Task statement ▸ Would you give the entries below again in full, exactly as they stand?
(Data under study Opens)
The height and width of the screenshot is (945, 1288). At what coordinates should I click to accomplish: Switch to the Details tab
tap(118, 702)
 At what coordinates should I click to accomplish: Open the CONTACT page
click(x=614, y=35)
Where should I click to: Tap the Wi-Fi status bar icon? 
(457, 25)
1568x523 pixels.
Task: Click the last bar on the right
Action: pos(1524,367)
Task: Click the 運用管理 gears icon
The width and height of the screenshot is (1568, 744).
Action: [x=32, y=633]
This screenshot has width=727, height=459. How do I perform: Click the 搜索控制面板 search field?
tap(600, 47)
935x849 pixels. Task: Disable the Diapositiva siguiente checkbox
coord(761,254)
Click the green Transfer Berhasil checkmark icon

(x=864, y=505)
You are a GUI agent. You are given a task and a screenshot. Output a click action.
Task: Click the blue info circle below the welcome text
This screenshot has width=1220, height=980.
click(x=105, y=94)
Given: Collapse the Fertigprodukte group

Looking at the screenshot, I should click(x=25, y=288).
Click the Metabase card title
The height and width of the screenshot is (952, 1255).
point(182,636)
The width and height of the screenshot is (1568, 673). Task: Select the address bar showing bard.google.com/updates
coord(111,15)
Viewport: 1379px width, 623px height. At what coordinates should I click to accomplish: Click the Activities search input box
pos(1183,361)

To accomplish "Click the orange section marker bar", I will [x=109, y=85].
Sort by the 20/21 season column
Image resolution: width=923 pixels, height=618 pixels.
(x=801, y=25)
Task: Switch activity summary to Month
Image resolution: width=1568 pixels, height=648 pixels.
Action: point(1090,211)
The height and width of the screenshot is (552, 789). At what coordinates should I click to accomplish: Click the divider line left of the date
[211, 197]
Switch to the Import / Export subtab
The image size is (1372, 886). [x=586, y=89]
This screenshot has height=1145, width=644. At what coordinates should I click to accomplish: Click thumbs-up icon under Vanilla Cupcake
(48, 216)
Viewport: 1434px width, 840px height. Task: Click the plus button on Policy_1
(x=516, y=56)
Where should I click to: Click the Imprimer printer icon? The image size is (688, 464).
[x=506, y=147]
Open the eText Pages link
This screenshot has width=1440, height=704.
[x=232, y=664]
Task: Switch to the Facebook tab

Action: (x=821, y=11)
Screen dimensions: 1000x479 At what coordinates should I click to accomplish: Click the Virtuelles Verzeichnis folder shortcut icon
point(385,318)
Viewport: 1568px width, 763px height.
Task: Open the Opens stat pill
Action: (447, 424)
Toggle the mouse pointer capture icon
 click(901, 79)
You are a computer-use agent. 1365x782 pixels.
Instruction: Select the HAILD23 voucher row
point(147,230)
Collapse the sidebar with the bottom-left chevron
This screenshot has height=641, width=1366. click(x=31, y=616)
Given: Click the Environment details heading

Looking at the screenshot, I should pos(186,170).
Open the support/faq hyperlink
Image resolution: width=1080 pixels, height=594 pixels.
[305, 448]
(Data under study Closes)
Answer to the exercise ▸
The height and width of the screenshot is (945, 1288). At what coordinates should I click to accomplish: Switch to the Details tab
tap(118, 702)
 At what coordinates should I click to accomplish: Open the CONTACT page
click(x=614, y=35)
Where should I click to: Tap the Wi-Fi status bar icon? 
(457, 25)
1568x523 pixels.
Task: Click the last bar on the right
Action: pos(1524,367)
Task: Click the 運用管理 gears icon
The width and height of the screenshot is (1568, 744).
Action: [x=32, y=633]
This screenshot has width=727, height=459. How do I perform: Click the 搜索控制面板 search field?
tap(600, 47)
935x849 pixels. Task: Disable the Diapositiva siguiente checkbox
coord(761,254)
Click the green Transfer Berhasil checkmark icon

(x=864, y=505)
You are a GUI agent. You are given a task and a screenshot. Output a click action.
Task: Click the blue info circle below the welcome text
This screenshot has width=1220, height=980.
click(x=105, y=94)
Given: Collapse the Fertigprodukte group

Looking at the screenshot, I should click(x=25, y=288).
Click the Metabase card title
The height and width of the screenshot is (952, 1255).
point(182,636)
The width and height of the screenshot is (1568, 673). Task: Select the address bar showing bard.google.com/updates
coord(111,15)
Viewport: 1379px width, 623px height. At what coordinates should I click to accomplish: Click the Activities search input box
pos(1183,361)

To accomplish "Click the orange section marker bar", I will [x=109, y=85].
Sort by the 20/21 season column
Image resolution: width=923 pixels, height=618 pixels.
(x=801, y=25)
Task: Switch activity summary to Month
Image resolution: width=1568 pixels, height=648 pixels.
Action: point(1090,211)
The height and width of the screenshot is (552, 789). At what coordinates should I click to accomplish: Click the divider line left of the date
[211, 197]
Switch to the Import / Export subtab
The image size is (1372, 886). [x=586, y=89]
This screenshot has height=1145, width=644. At what coordinates should I click to accomplish: Click thumbs-up icon under Vanilla Cupcake
(48, 216)
Viewport: 1434px width, 840px height. Task: Click the plus button on Policy_1
(x=516, y=56)
Where should I click to: Click the Imprimer printer icon? The image size is (688, 464).
[x=506, y=147]
Open the eText Pages link
This screenshot has width=1440, height=704.
[x=232, y=664]
Task: Switch to the Facebook tab

Action: (x=821, y=11)
Screen dimensions: 1000x479 At what coordinates should I click to accomplish: Click the Virtuelles Verzeichnis folder shortcut icon
point(385,318)
Viewport: 1568px width, 763px height.
Task: Open the Opens stat pill
Action: (447, 424)
Toggle the mouse pointer capture icon
 click(901, 79)
You are a computer-use agent. 1365x782 pixels.
Instruction: Select the HAILD23 voucher row
point(147,230)
Collapse the sidebar with the bottom-left chevron
This screenshot has height=641, width=1366. click(x=31, y=616)
Given: Click the Environment details heading

Looking at the screenshot, I should pos(186,170).
Open the support/faq hyperlink
Image resolution: width=1080 pixels, height=594 pixels.
[305, 448]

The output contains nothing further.